[RECORDS SHOWN — start]

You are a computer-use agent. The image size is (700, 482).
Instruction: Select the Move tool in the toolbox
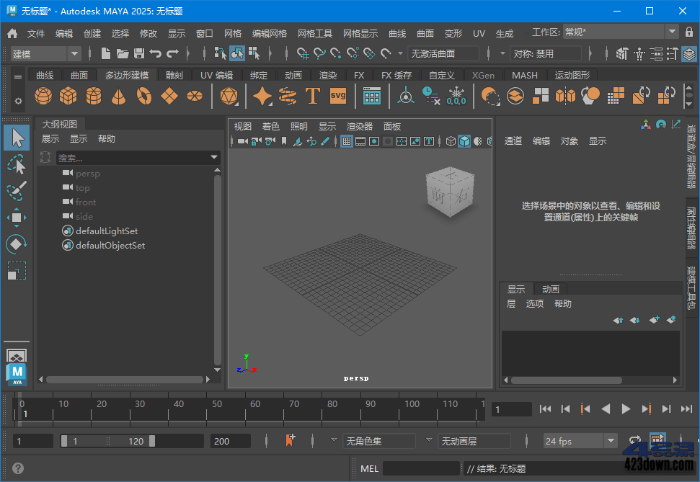pos(16,217)
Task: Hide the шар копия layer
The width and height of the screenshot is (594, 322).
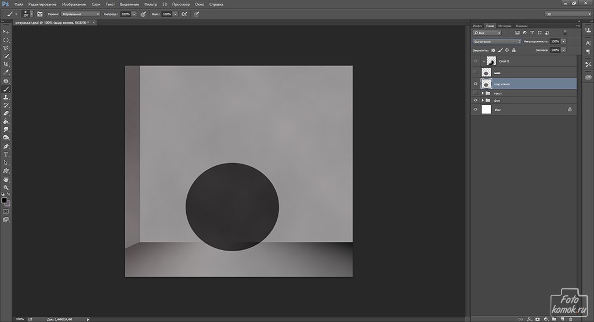Action: coord(476,84)
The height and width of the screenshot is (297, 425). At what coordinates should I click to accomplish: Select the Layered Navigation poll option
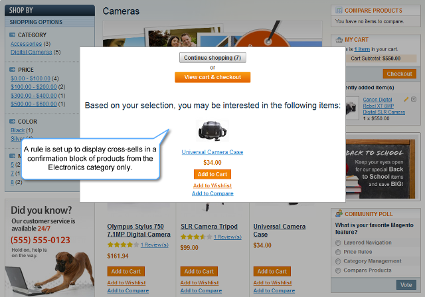338,243
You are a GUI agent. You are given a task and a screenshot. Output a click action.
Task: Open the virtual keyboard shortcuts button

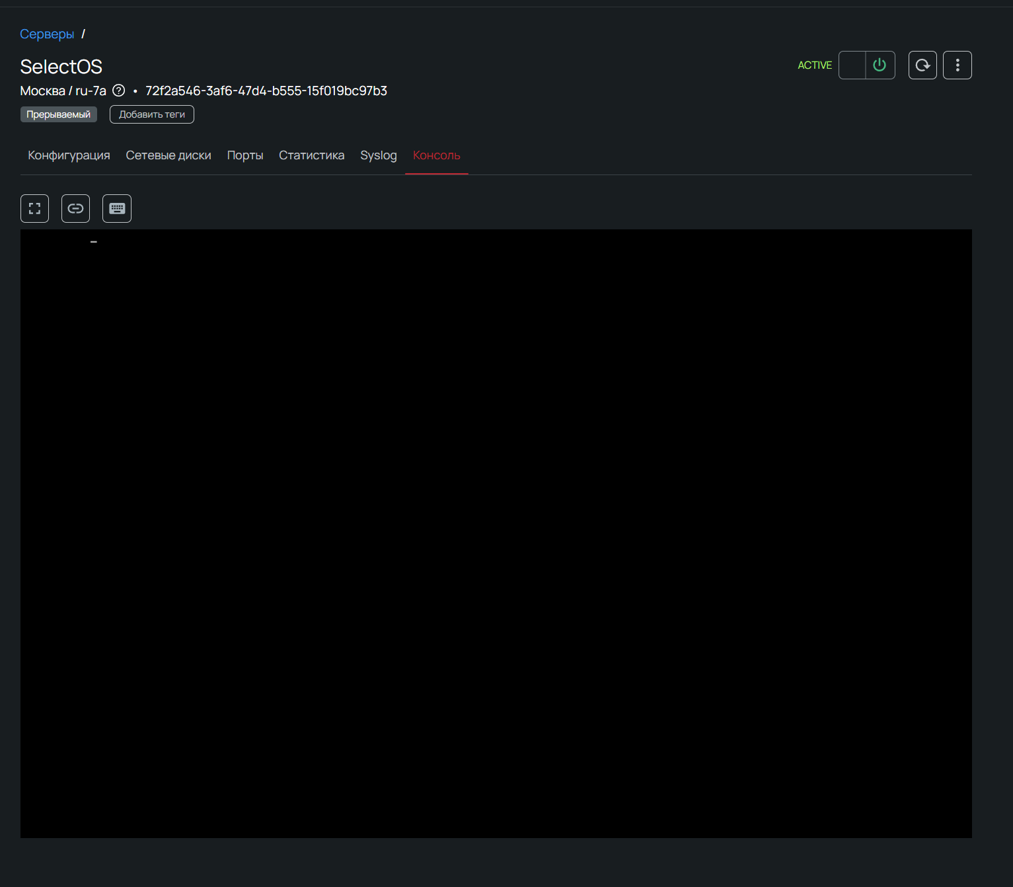pyautogui.click(x=117, y=209)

[RECORDS SHOWN — finish]

| EXERCISE DIRECTIONS |
From the line containing "Instruction: Select the" down to the end of the listing above, every line is to be returned exactly, though the pictures are not.

| RESPONSE TO THIS EXERCISE |
Instruction: Select the Move tool in the toolbox
pos(16,217)
Task: Hide the шар копия layer
The width and height of the screenshot is (594, 322).
Action: coord(476,84)
The height and width of the screenshot is (297, 425). At what coordinates should I click to accomplish: Select the Layered Navigation poll option
338,243
You are a GUI agent. You are given a task and a screenshot. Output a click action.
Task: Open the virtual keyboard shortcuts button

pyautogui.click(x=117, y=209)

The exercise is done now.